EXERCISE BRIEF →
Hand back, word for word, the lines from the one containing "Given: Click the Settings gear icon" to the end of the records, both included, and leave out pictures.

*** INPUT RECORDS ***

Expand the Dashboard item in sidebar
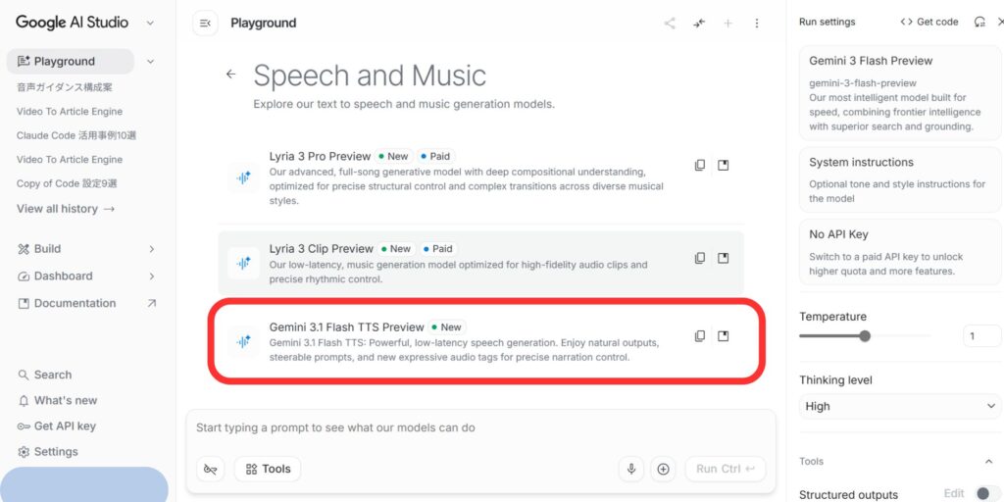1004x502 pixels. click(x=151, y=276)

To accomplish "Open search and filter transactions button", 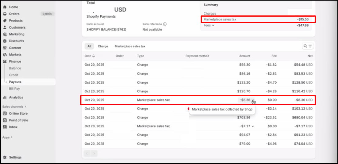I will (x=308, y=46).
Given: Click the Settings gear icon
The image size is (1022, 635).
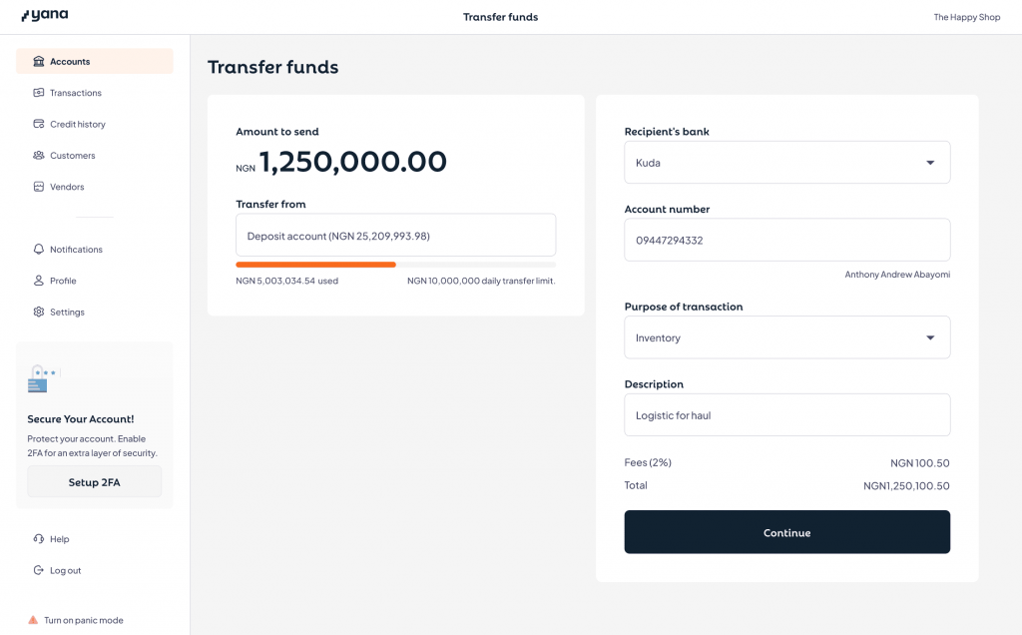Looking at the screenshot, I should 39,312.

***

WRITTEN SOLUTION →
Given: Click the Settings gear icon
The image size is (1022, 635).
Looking at the screenshot, I should 39,312.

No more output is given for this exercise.